Different distributions of social conditions, vulnerabilities, (e.g. drug use, mental illness) or other infections (HIV, HBV, TB), contribute to differences among populations affected by hepatitis C virus (HCV) infection. The different distribution of these comorbidities drives differences in cascades of care (diagnosis, initiation of treatment, cure and retention in care).

This study aims to improve HCV treatment and prevention by applying concepts of syndemic theory (how co-occuring conditions interact) to improve the integration and delivery of health services among populations affected by HCV infection, such as people born 1945-65 (“Baby Boomers”) and people who inject drugs (PWID). Using the British Columbia Hepatitis Testers Cohort (BC-HTC), which includes all individuals tested for HCV, HIV, HBV, sexually transmitted infections or TB since 1990, linked with administrative and healthcare data, the study will extend the HCV cascade of care to include prevention and care related to underlying syndemic factors (e.g. drug use, mental illness and other co-infections).

Identifying and investigating gaps in HCV care cascades, and syndemic factors associated with these gaps, will help identify avenues for shared and integrated interventions to improve prevention and care for HCV, and underlying substance use.

End of award update: December 2021

Following the end of her award term, Dr. Bartlett has provided the following brief update on this project’s progress.

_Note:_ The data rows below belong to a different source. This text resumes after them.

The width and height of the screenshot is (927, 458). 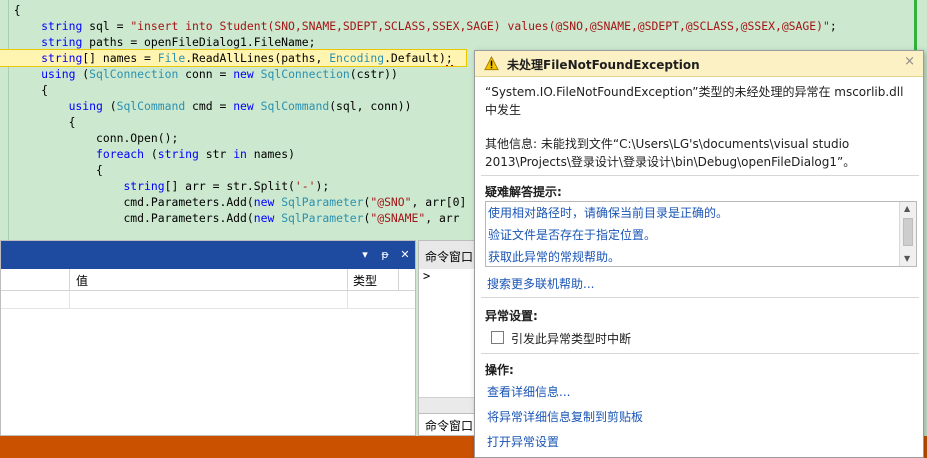 What do you see at coordinates (524, 192) in the screenshot?
I see `troubleshooting-title: 疑难解答提示:` at bounding box center [524, 192].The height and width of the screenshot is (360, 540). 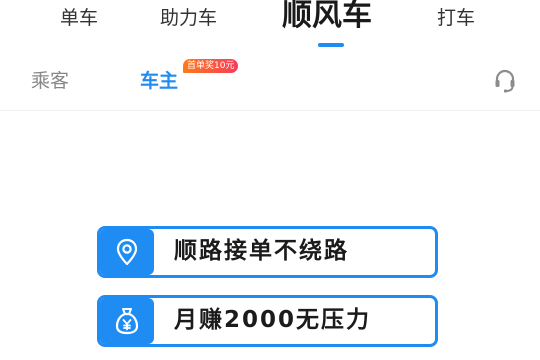 What do you see at coordinates (127, 252) in the screenshot?
I see `location-pin-icon` at bounding box center [127, 252].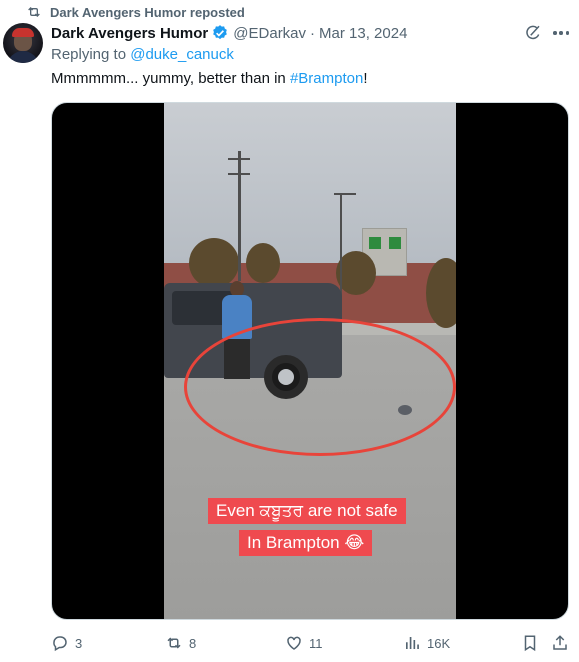 The image size is (579, 662). I want to click on tweet-text-after: !, so click(366, 78). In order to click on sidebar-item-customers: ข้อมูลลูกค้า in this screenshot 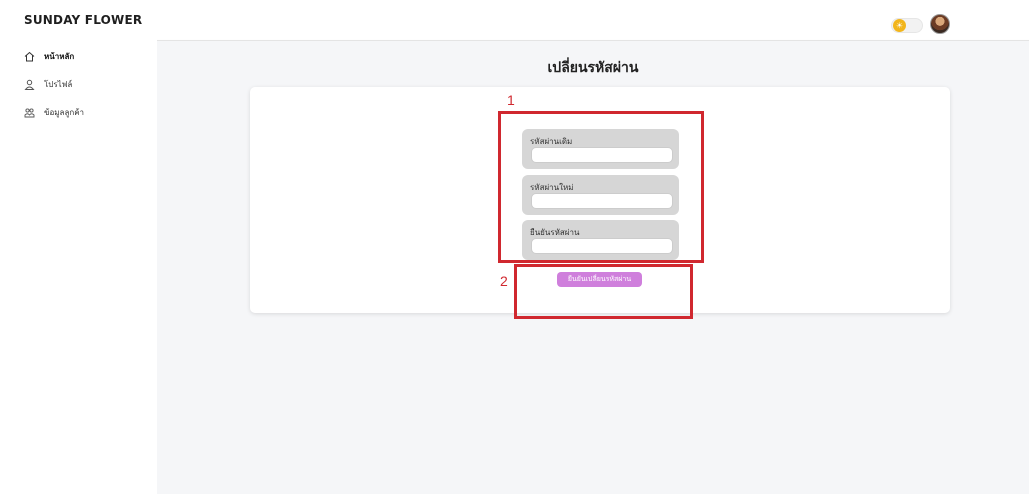, I will do `click(54, 112)`.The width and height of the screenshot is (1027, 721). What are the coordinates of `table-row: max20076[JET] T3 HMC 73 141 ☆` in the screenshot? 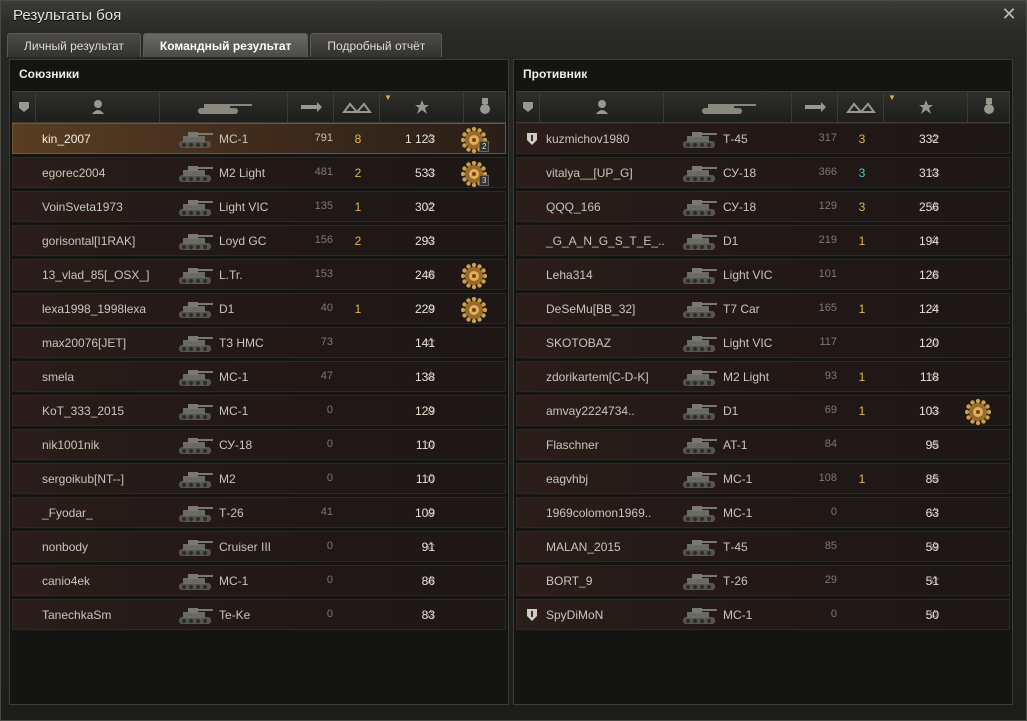 It's located at (259, 342).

Key impacts arising from fellowship program of work

Impact goal:
Help BC Centre for Disease Control analyze whether their investment in expensive hepatitis C medications are worthwhile.

Impact summary:
Dr. Bartlett’s research evaluated the impact of introducing new medications, called Direct Acting Antivirals (DAAs) used for treating HCV infection. It led to the only HCV care cascade in Canada in the DAA era and provided crucial data that can help drive policy changes aimed at eliminating HCV across the country. It also showed how useful linked administrative health data platforms are to improving the surveillance and monitoring of infections and chronic diseases, such as HCV.